The year was 1973 and drugs in baseball had an entirely different meaning when the late Tug McGraw rallied both a team and a city by telling them “You Gotta Believe.”

The New York Mets and their fans believed enough to get to the World Series that year.

Times change, of course, and since baseball is always in the market for a catchy new slogan, here’s one for 2005:

“Who You Gonna Believe?”

Let’s begin by checking names off a list that’s dwindling faster than this season’s major league home run totals.

At the top is Rafael Palmeiro, who may have been juiced up even as he poked his finger in the air for emphasis while telling Congress that he never took steroids. Palmeiro seemed convincing then, but he wasn’t on Monday when he proclaimed his innocence, then danced around the ugly details.

Stop here if you haven’t seen this before. The player’s defense is always the same: I didn’t know.

Palmeiro left us guessing as to what sent up the flag, but it’s a safe bet it wasn’t the Jell-O salad on the buffet line at the neighborhood Golden Corral or a bad box of Juicy Fruits.

So, who you gonna believe?

How about Jason Giambi, who admits to being sorry – but won’t say what he’s sorry for. Maybe if he didn’t have a memory lapse when it comes to the most important stuff, his whole act would be easier to believe.

Then again, after Giambi hit 14 homers in July – the most by a Yankee in a single month since Mickey Mantle in July of 1961 – maybe it’s time to do a few more unannounced tests in the New York clubhouse.

Let’s move along to the National League, where Barry Bonds plays for the San Francisco Giants. At least he used to play for the Giants, who had to log onto the league’s Web site this week to find out their star player isn’t likely to return this season.

Bonds is making $20 million this year, but in an apparent effort to keep his cell phone bill down didn’t bother to phone the Giants and let them know he wasn’t going to be around.

Like Palmeiro, Bonds swears he doesn’t use steroids. Surely it’s a coincidence that his personal trainer and longtime friend faces prison time after pleading guilty to distributing steroids, and that Bonds is taking the season off just as baseball starts its first meaningful testing program.
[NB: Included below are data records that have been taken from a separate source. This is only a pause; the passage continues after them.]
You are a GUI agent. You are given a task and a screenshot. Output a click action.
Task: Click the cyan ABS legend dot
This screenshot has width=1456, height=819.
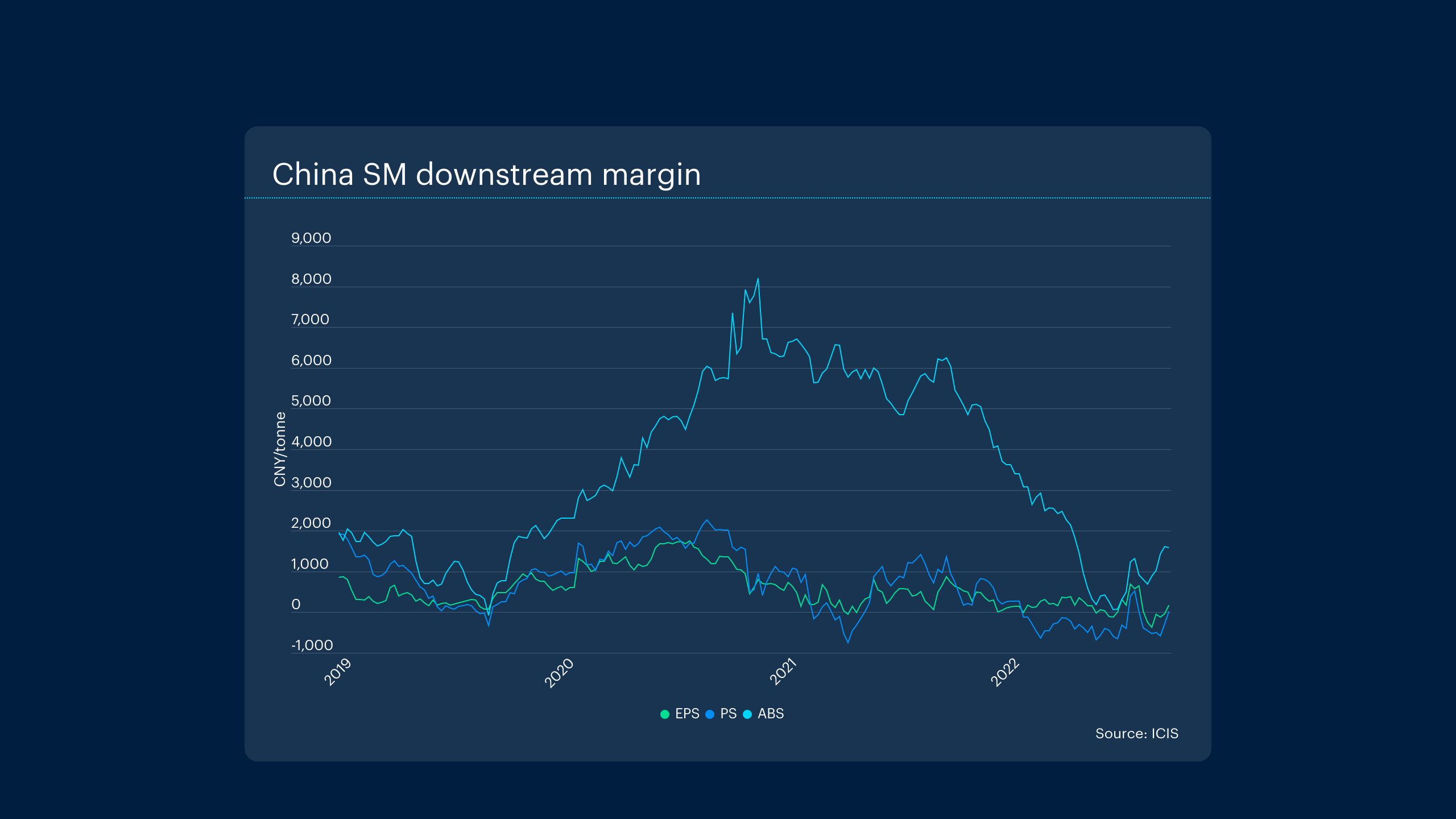coord(747,714)
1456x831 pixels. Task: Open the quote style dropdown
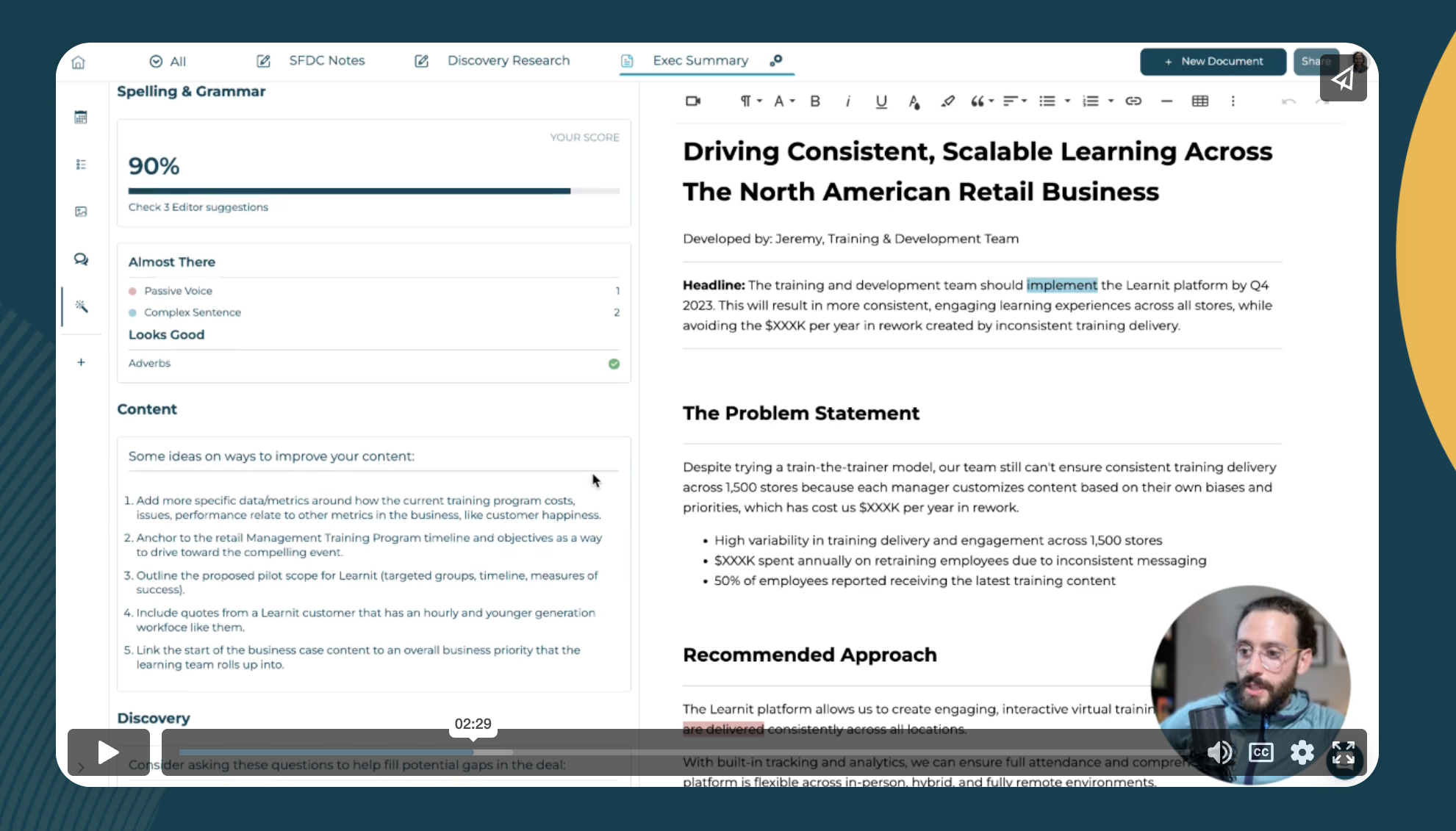(x=982, y=101)
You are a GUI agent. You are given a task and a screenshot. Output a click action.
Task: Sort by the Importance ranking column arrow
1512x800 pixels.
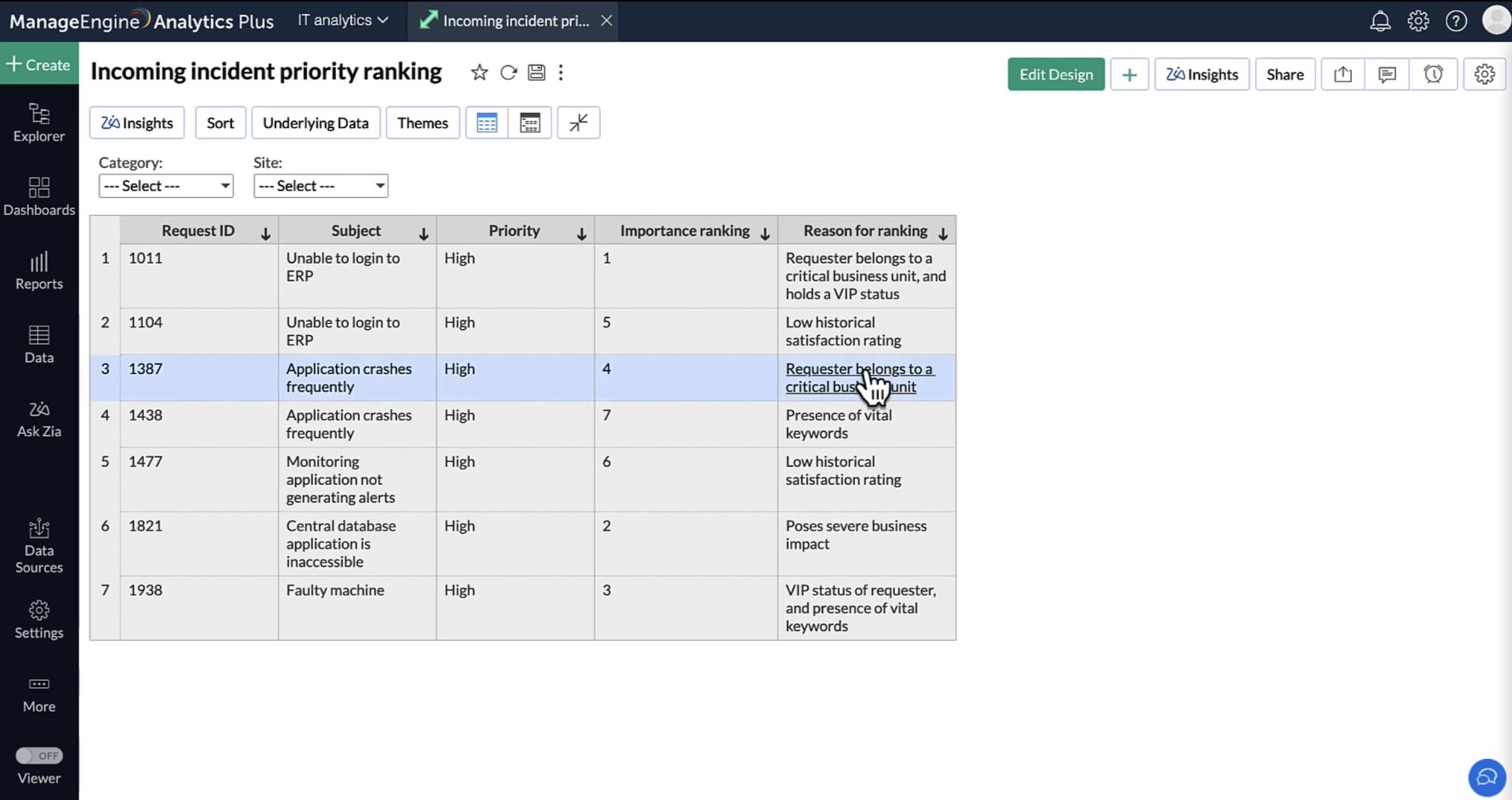[x=765, y=233]
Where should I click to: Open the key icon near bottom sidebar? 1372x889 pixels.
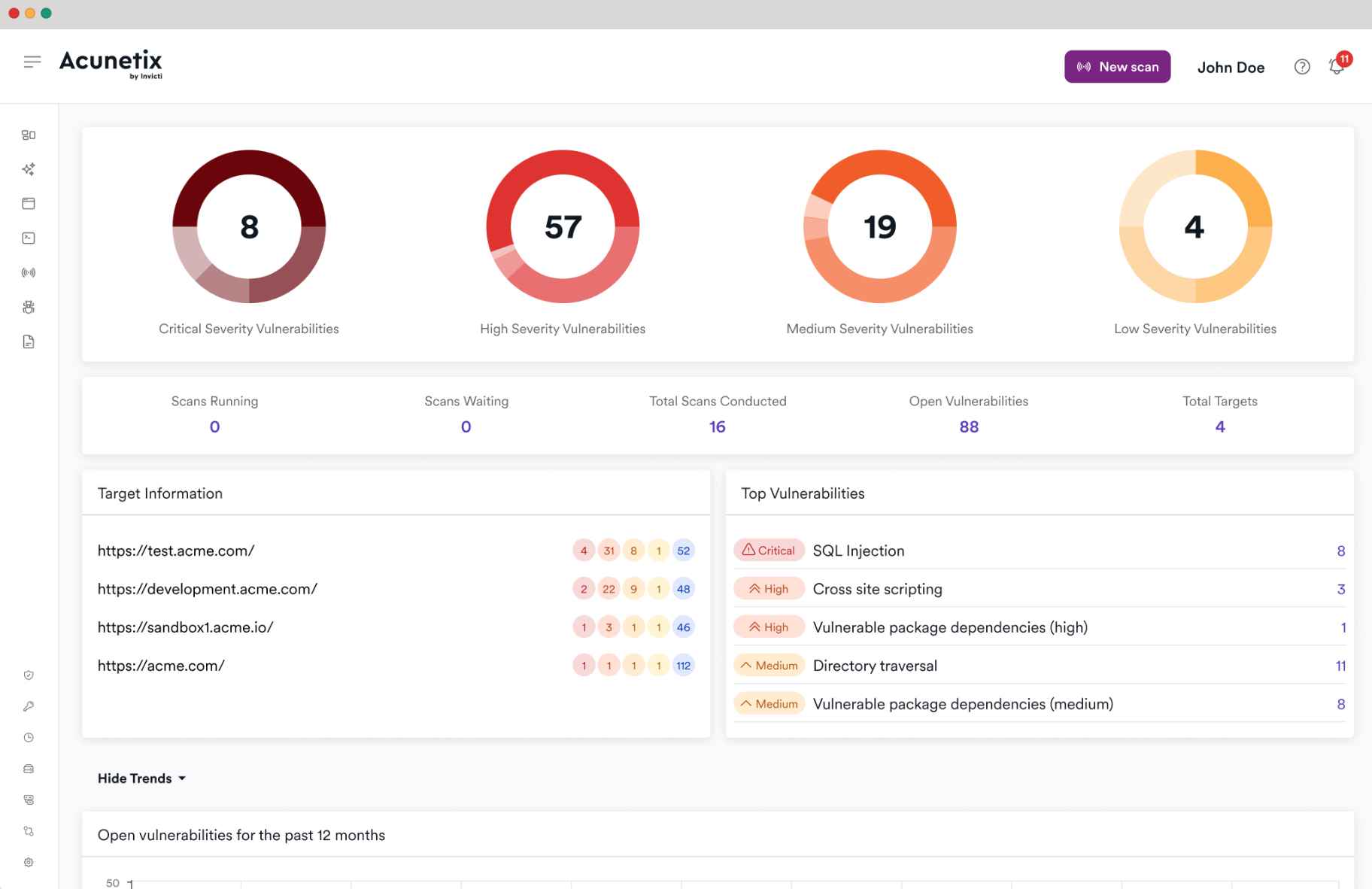tap(29, 705)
So, who you gonna believe?

How about Mark McGwire? No, wait, he won’t answer questions because the past is the past and, well – that’s in the past.

How’s that campaign to keep kids away from performance enhancing drugs going anyway, Mark?

Sammy Sosa? Of course he wouldn’t dream of bulking up with something illegal, just like he wouldn’t dream of corking his bat. Never mind that this is the same Sammy Sosa who stopped hitting home runs about the same time baseball started testing for performance enhancing drugs.

So, who you gonna believe?

Bud Selig and Donald Fehr?

Selig, you might remember, is the guy who tried to tell Congress that baseball didn’t have a steroids problem, only to later pull a grandstand play and propose a 50-game ban instead of the current 10-days penalty. Fehr is the guy who said he would take that proposal to the players and hasn’t been heard from since.

You have to be slightly suspicious that both might have been involved in the interesting timing surrounding the announcement Monday that Palmeiro tested positive for steroids.

Given the way baseball’s ponderous grievance process works, there’s no doubt those in the know have known for weeks, if not months, about the positive test. The only question is whether it goes all the way back to spring training, when tests were going on about the same time Congress was holding hearings.

There’s no reason to ruin a celebration, though. So Palmeiro was allowed his last untainted moment in the sun a couple of weeks ago when he stroked his 3,000th career hit in Seattle, knowing what was coming all the while.

So, who you gonna believe?

The way things are now, it’s hard to believe anyone at all.